A visão predominante, especialmente na mídia tradicional, buscará um "vilão conveniente" para desviar o foco da verdadeira causa. Apontarão o dedo para a política externa americana, para os interesses do imperialismo ou qualquer outra desculpa que pinte o Brasil como vítima de uma conspiração internacional. Mas essa análise não resiste à lógica. Se o problema fosse puramente externo, por que outros países da América do Sul não estão sofrendo o mesmo isolamento? Por que a desconfiança parece focada especificamente no Brasil neste momento? A verdade é que a explicação para essa crise não está em Washington, mas em Brasília.

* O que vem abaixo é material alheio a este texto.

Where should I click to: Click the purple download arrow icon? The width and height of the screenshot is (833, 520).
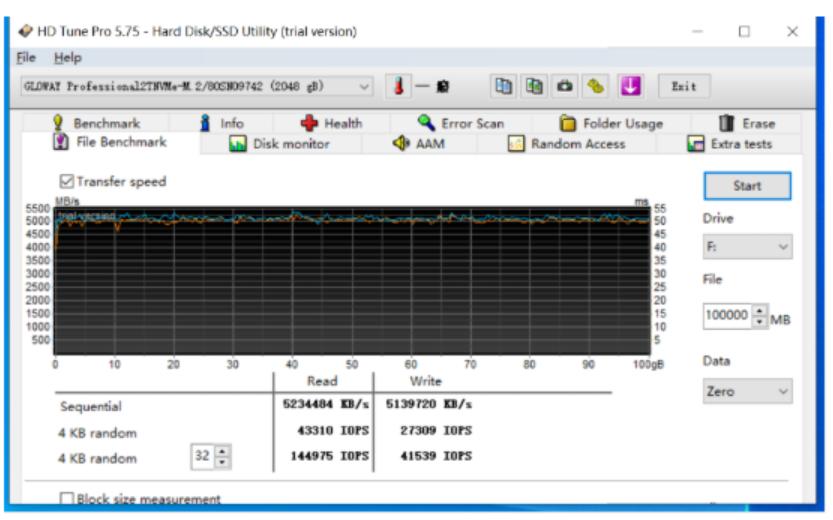click(629, 87)
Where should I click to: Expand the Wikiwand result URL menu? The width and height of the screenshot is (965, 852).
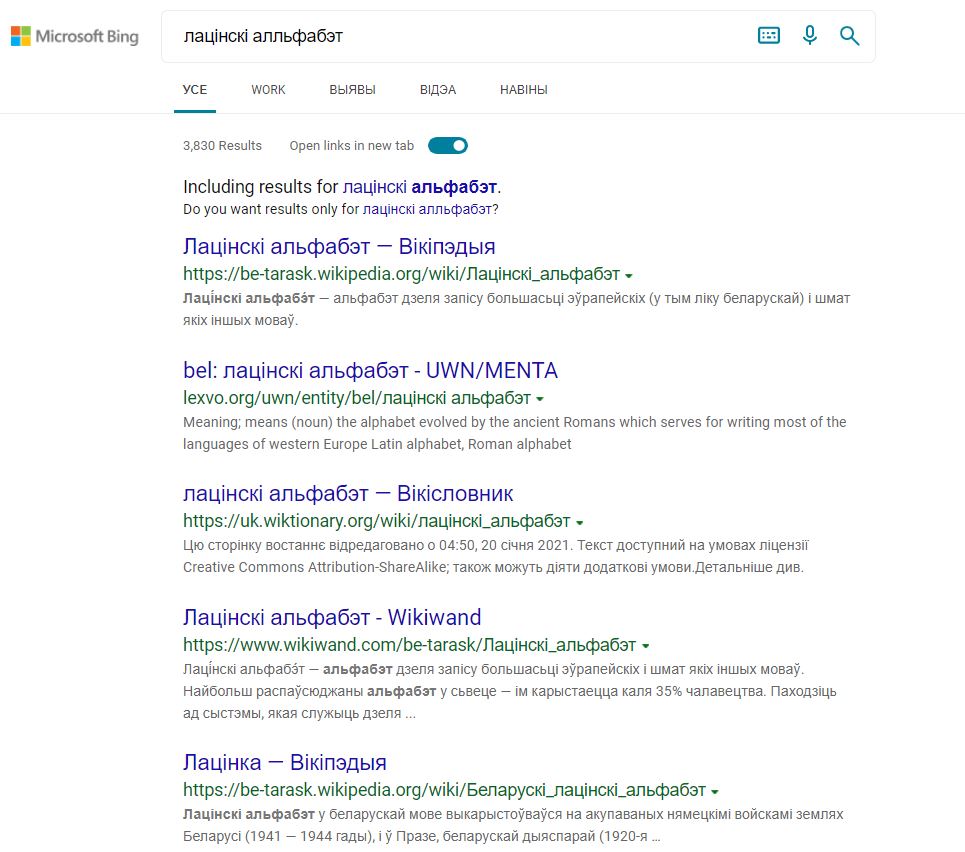[x=645, y=645]
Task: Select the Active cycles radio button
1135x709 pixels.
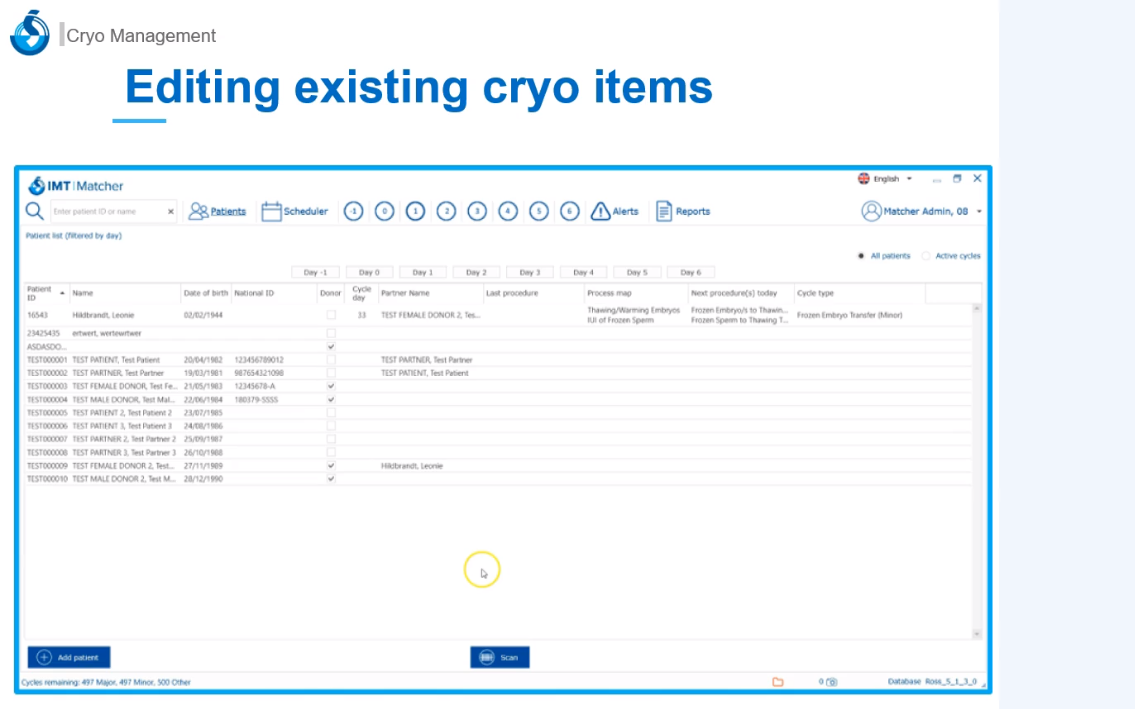Action: pos(926,256)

As perguntas que a narrativa oficial não quer responder são as seguintes: faz sentido que uma parceria estratégica de décadas seja abalada por meras diferenças de opinião política? É razoável acreditar que os Estados Unidos, um país pragmático, colocaria em risco a estabilidade de um aliado sul-americano sem um motivo muito mais profundo? A resposta é não. A conclusão lógica, que surge quando removemos as cortinas de fumaça ideológicas, é que o problema real é a percepção de instabilidade e insegurança jurídica que o Brasil projeta hoje para o mundo. A insistência em processos judiciais questionáveis, com clara motivação política para neutralizar adversários, como o que ocorre contra o ex-presidente Bolsonaro, criou uma brecha gigantesca em nossa credibilidade. Ações lideradas pelo ministro Alexandre de Moraes e endossadas pelo governo Lula são vistas não como atos de justiça, mas como o uso do aparato estatal para perseguição política. E nações sérias não confiam em governos que agem dessa forma.
A raiz do problema, portanto, não é diplomática, mas institucional. O "inimigo" da nossa soberania, neste caso, não é uma força externa, mas a degradação interna do nosso próprio Estado de Direito. A solução para essa crise não virá do Itamaraty, mas de um retorno à normalidade democrática e ao respeito pelas leis. O princípio fundamental que precisa ser resgatado é o da responsabilidade institucional. Quando o Judiciário ultrapassa suas funções e o Executivo aplaude, eles não estão apenas atacando um adversário político; estão minando a confiança de parceiros internacionais essenciais para a nossa defesa e desenvolvimento. A analogia é clara: esticar a corda com nosso principal aliado por uma briga de poder interna é como serrar o galho em que estamos sentados. A queda não afeta apenas os políticos em Brasília, mas a segurança e o futuro de 200 milhões de brasileiros.
É hora de o cidadão brasileiro abandonar as narrativas simplistas e compreender a gravidade da situação. A defesa da nossa soberania começa com a exigência de que nossas próprias instituições ajam com seriedade e dentro dos limites da lei. O isolamento internacional que se desenha no horizonte não é um ataque externo, mas uma consequência direta de decisões internas que precisam ser corrigidas urgentemente, antes que o prejuízo seja irreversível.